And what is most necessary for a healthy politics, understood in this comprehensive sense? Most books on political theory are focused on the best form of government, or necessary policy prescriptions, or the like. Hazony begins with repentance:

It is possible for individuals to discover that they have been on the wrong course, repent, and set out on a new and better course. And this is possible, too, for families and congregations, tribes, and nations.4

Conservatism is not chiefly an idea, or set of ideas; it is a way of living in the world. As Hazony puts it in the conclusion to his book:

Conservatism isn’t something you can find in a book or in whole library of books, whether old or new. The transmission of ideas, behaviors, and institutions from one generation to the next is a skill, and like all skills, it can only be learned by practice. The life of conservation and transmission is one that flourishes when people actually live it, and it dies when they do not.5

What, then, constitutes this way of life? For Hazony it is a set of virtues, the most central of which are “loyalty, hierarchy, honor, cohesion, and constraint.”6 For a conservative, the nation is not merely an arbitrary geographical boundary, nor is it coterminous with the governmental apparatus of the state. Instead, a nation is a distinct people with obligations of loyalty and service to one another. Hazony does not define the nation in racial or ethnic terms, but instead argues that it is defined precisely by the unchosen obligations that tie its members together. Bonds of mutual loyalty are what give a nation strength and cohesion, not abstract philosophies. These bonds begin in the family and extend all the way up to the nation as a whole.

Conservativism is also centered on relations of honor and hierarchy, which explains a lot about why it is so unpopular in the modern world. Children owe honor and obedience to parents. Parents expend themselves to love, shelter, and provide for their children, and in turn rightly expect their children to look after their wellbeing at the end of their lives. This is in contrast to the modern, liberal idea that the state is founded on individual consent, the purported basis for democratic forms of government. There can be no stable families, and thus no stable societies, on the basis of such self-centered individualism. A commitment to honoring unchosen (yet binding) obligations, rather than personal consent, must be what ties the people of a nation together.

The only way of life that will lead to true national and individual flourishing is a life of personal constraint, an attempt to honor one’s obligations and to discipline oneself to live within healthy parameters.

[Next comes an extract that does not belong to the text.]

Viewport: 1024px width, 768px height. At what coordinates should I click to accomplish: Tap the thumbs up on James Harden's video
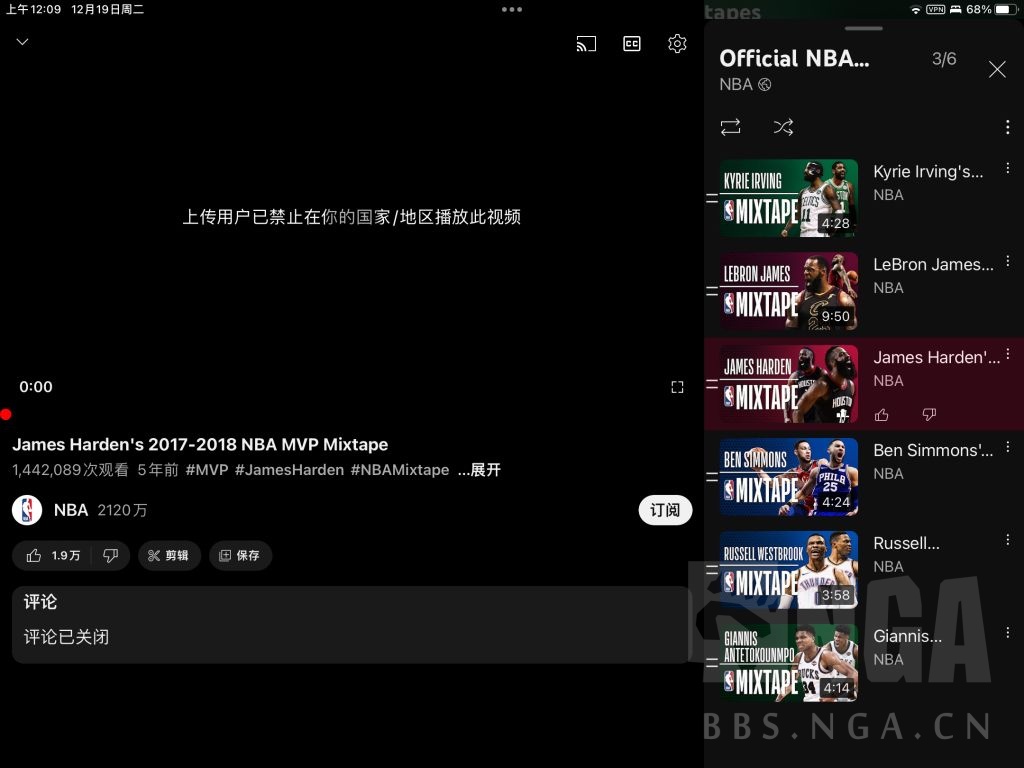point(881,414)
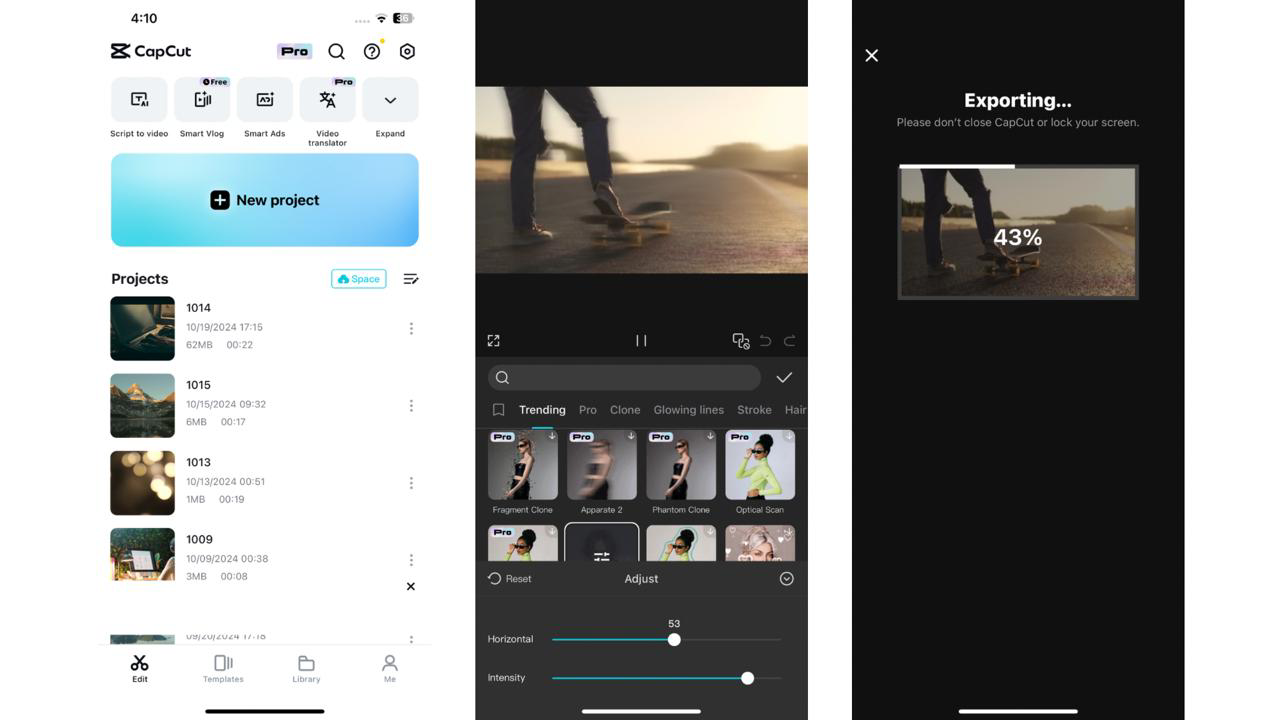Pause the video preview playback

coord(641,341)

As Hazony puts it:

A competent political theory is concerned not only with freedom, but also with its opposite, which is constraint. . . . Constraint is, in fact, the key to everything productive or good that can be accomplished in life. . . . what we call freedoms or rights always turn out, on inspection, to be forms of disciplined constraint to which others conform so that I can possess a certain measure of freedom.7

That is to say: no one can have actual personal freedom in a world where all seek only their own welfare and pleasure. In the absence of a culture of self-constraint there will be only disorder and disaster. In such a world no one is free; none can escape the societal devastation wrought by the unconstrained lives of others.

Ironically, as Hazony notes, it is when there is a breakdown in the hierarchical relations and obligations between family members, or between members of a political community, that chaos ensues. Such a situation ends with an even greater loss of freedom, this time from the strong hand of the state, which steps in to restore order. A nation is most free when its people are the most self-controlled, because they interact peaceably with one another by choice, rather than grudgingly through coercion. In other words, a conservative world is possible when the people of a nation seek to live conservative lives defined by loyalty, hierarchy, honor, cohesion, and constraint.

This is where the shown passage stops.